Agree on a national scale Oak.
It's still a revenue v. cost deal. It's just that the return of those projects comes in the form of a growth of the total revenue pie, which is harder to measure.
That's why I'm a big fan of infrastructure spending. It's one of the few areas of government spending where you can guarantee American jobs (government funds that go into the pockets of Americans that will immediately turn around and spend that money at American stores), and simultaneously infrastructure spending helps to reduce cost and improve growth opportunities for businesses
It's one of the few areas where those on both the left and the right should agree in my opinion. You're simultaneously taking care of both corporate interests and blue collar worker interests. It's one of the areas where I think Trump has the right idea.
For local decisions though, especially with annexations, it can be a lot simpler. Rarely are annexations a catalyst for growth, unless the annexation is done to an area that's not developed, with a plan to develop it and increase the tax pie as a result of the annexation. Annexing already developed areas and annexing residents who don't want to be annexed usually ends up a net money loser for the city.
@Grove - You're forgetting about the power of the nation-state to print money.

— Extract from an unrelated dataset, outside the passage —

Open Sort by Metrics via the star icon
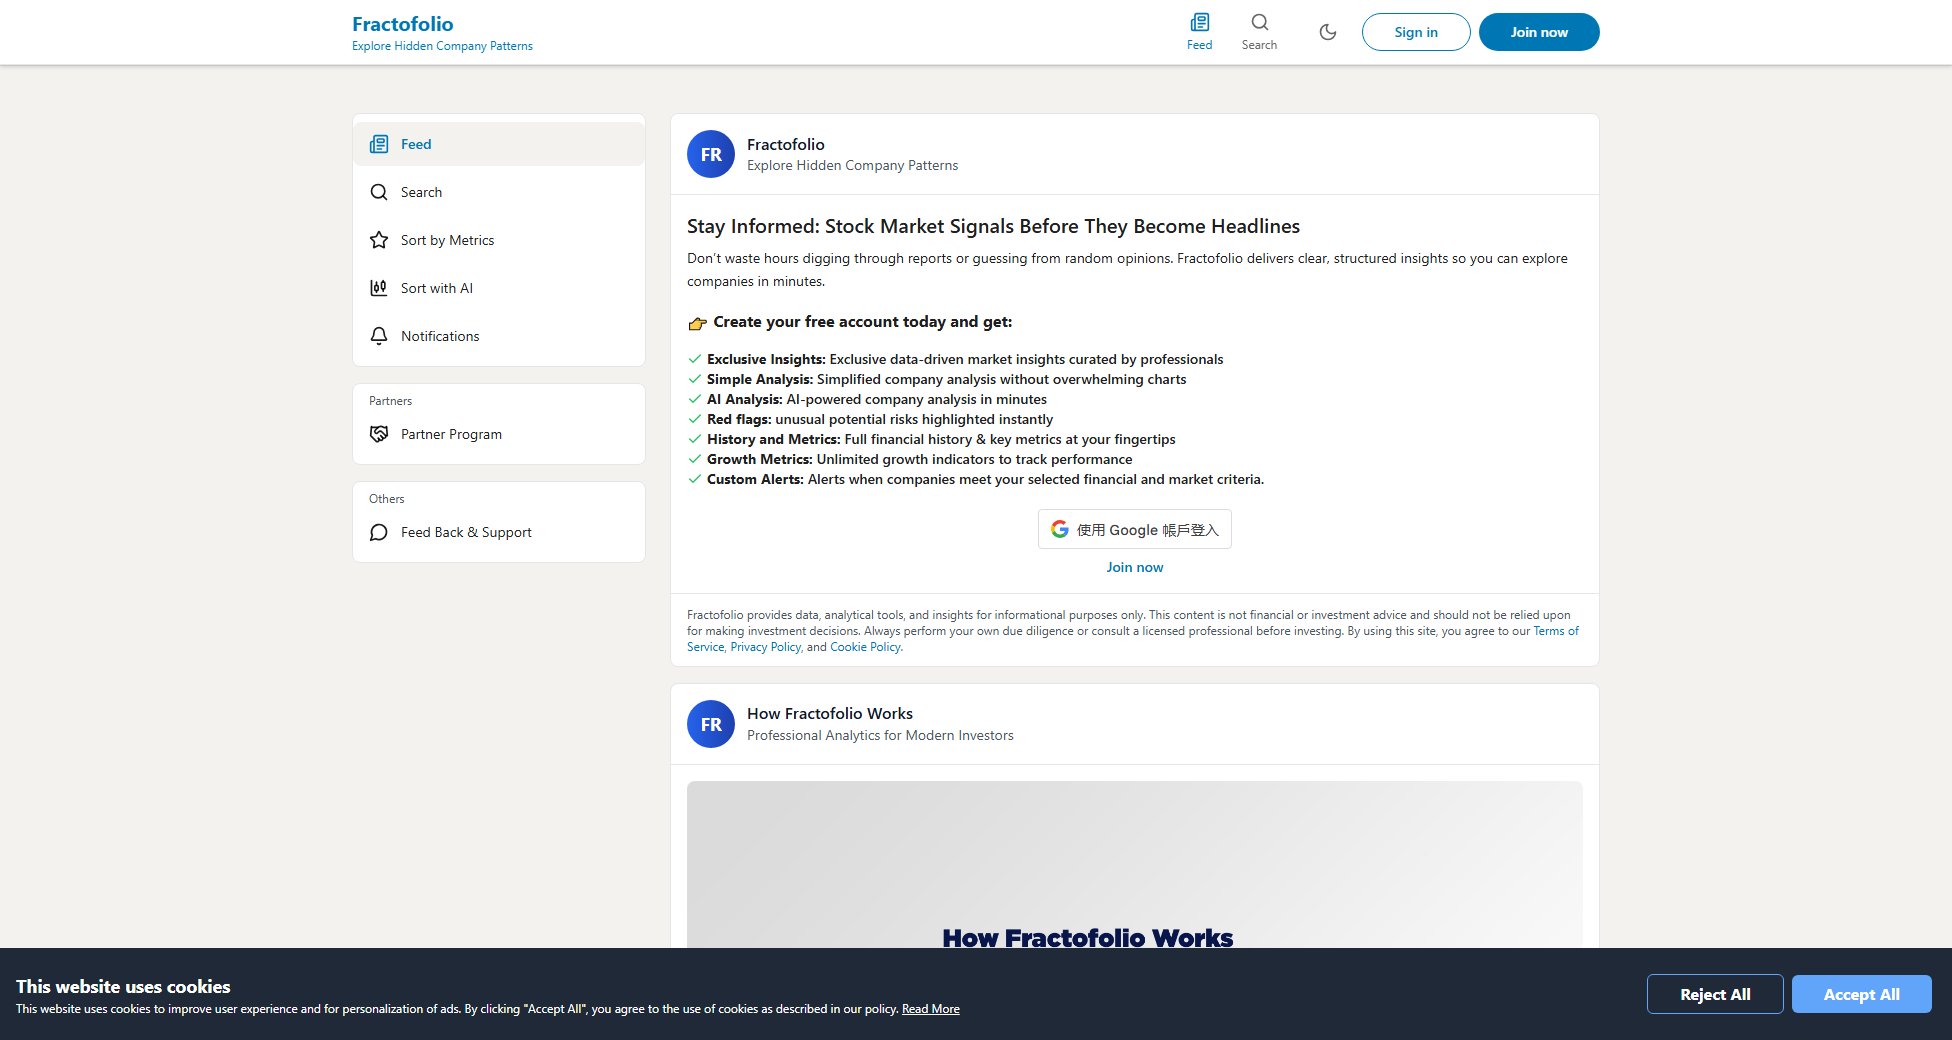1952x1040 pixels. tap(379, 240)
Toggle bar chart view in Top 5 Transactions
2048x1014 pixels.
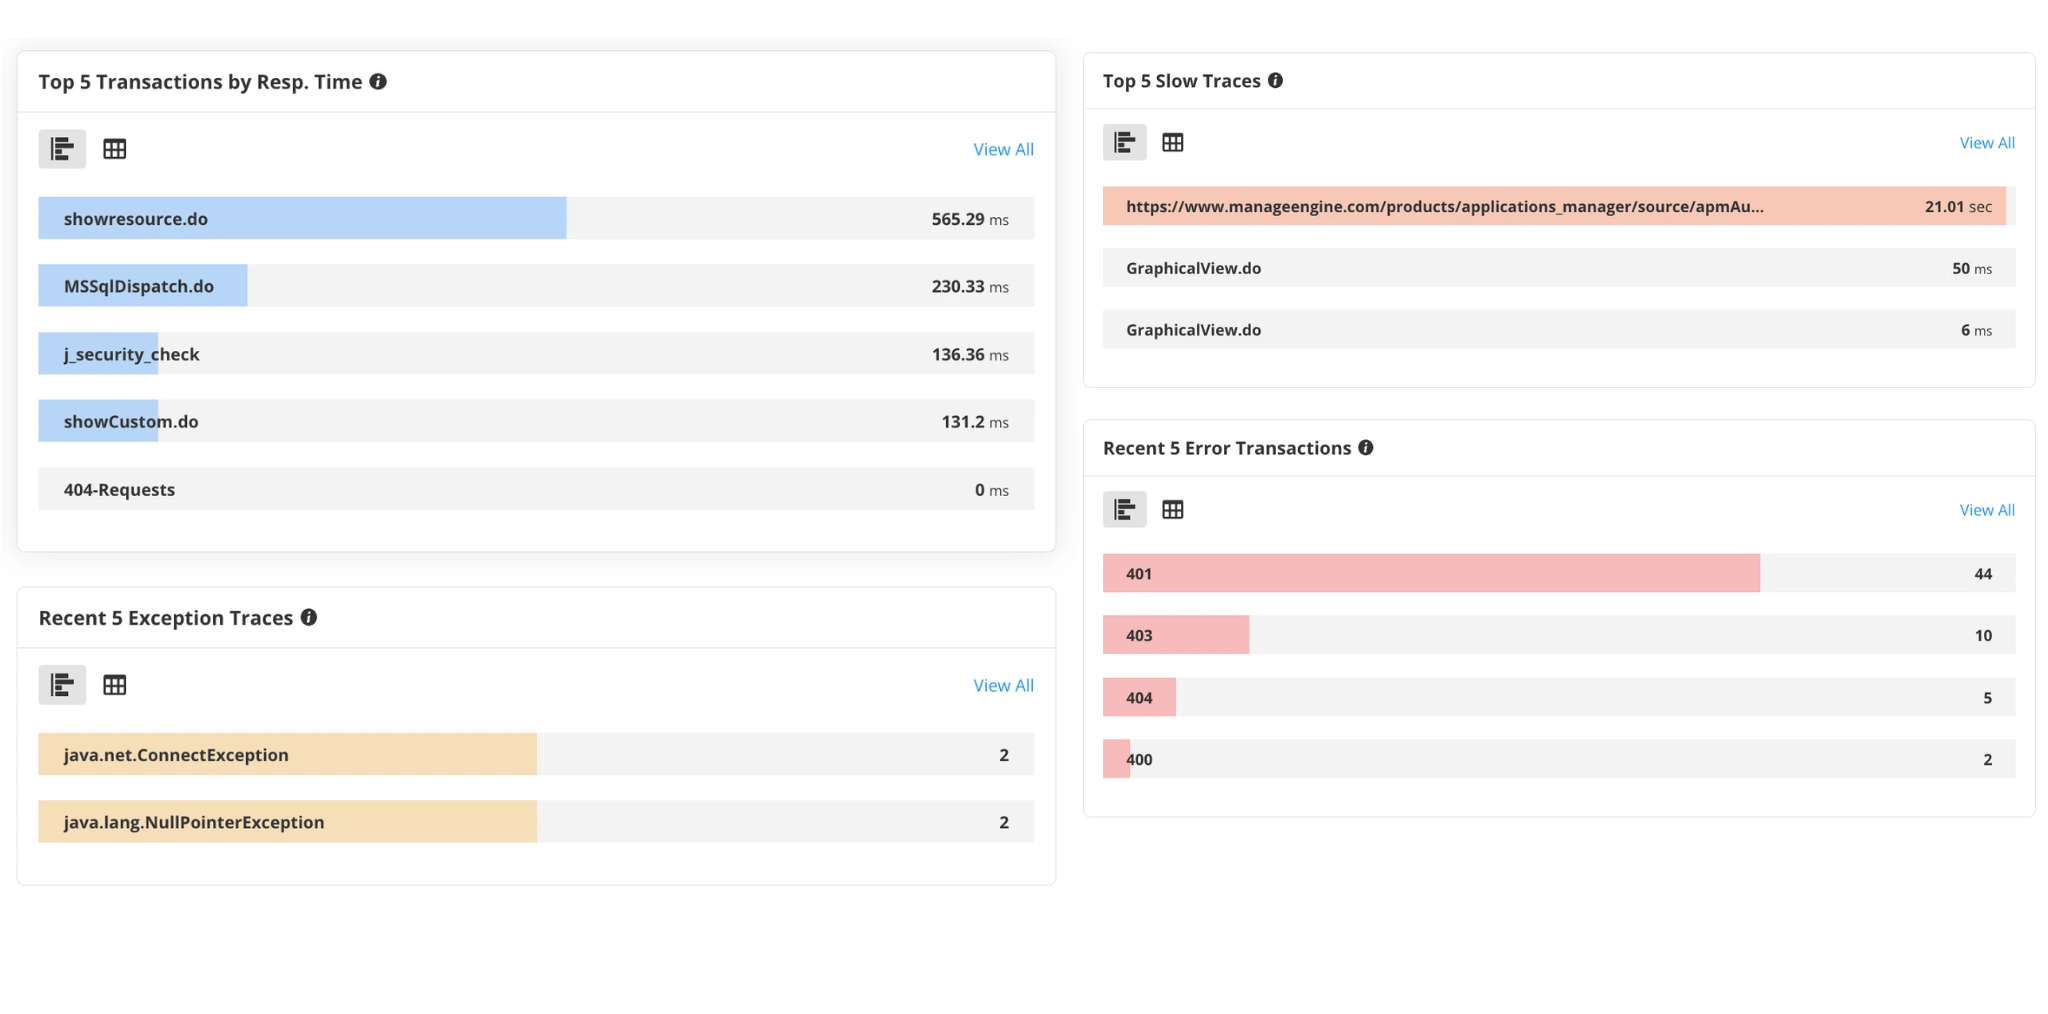click(x=62, y=148)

Yes, municipalities and states have to balance outlays with taxes. But infrastructure projects at the national level, when financed by speculative monetary policy, can actually cost nothing, if the subsequent increase in economic activity increases taxes taken in. So things like dams, roads, bridges, electrical grid etc. actually would be a good thing to do. We just have to be sure that there is good reason to expect an increase in the volume of the circular flow by doing them.
Per the "I before E" rule, we're Americans. We break rules. It's no surprise that we would break our spelling and grammar rules. It's our nature. The "I before E" rule is similar to banking regulation. We have rules in place, but we break them sometimes whenever we feel like it.
I'm still baffled by the mathematical argument that reducing costs actually reduces available funds.
If I pay you $1000 a year to provide services that cost you $1500 to provide, then you're losing money by serving me.
Logically, if you cut me off, yes you lose $1000 in revenue, but you also lose $1500 in cost, which is a net of $500 more money for your pocket. It's not a difficult concept.
I know government is not business, but revenue and costs work the same in government as they do in business. If a project costs more than it will provide in additional revenue, you don't do it, unless you can determine that the revenue growth potential of the project will eventually out-pace the cost in the long-run.
Most annexations for Memphis have done just the opposite. Maybe they've been a short-term win with additional revenue without the additional cost, but the costs have almost always ended up surpassing the revenue gained from the area.
@CL - It's a tease. The promise of an invisible hand job is a lie.
Wouldn't the "invisible hand" be enough to keep the riff-raff at bay?
Yes Mullins, toll gates, big heavy toll gates with guards. Of course we'll have to hire them from the city if we want to keep the pay low, but they will already possess their firearms. It is a win win.
Toll gates. Everywhere!
But you have no qualms about using my tax money to pay for your lifestyle?
Surely you are not under any false assumption that Shelby County taxes are only spent outside the city limits?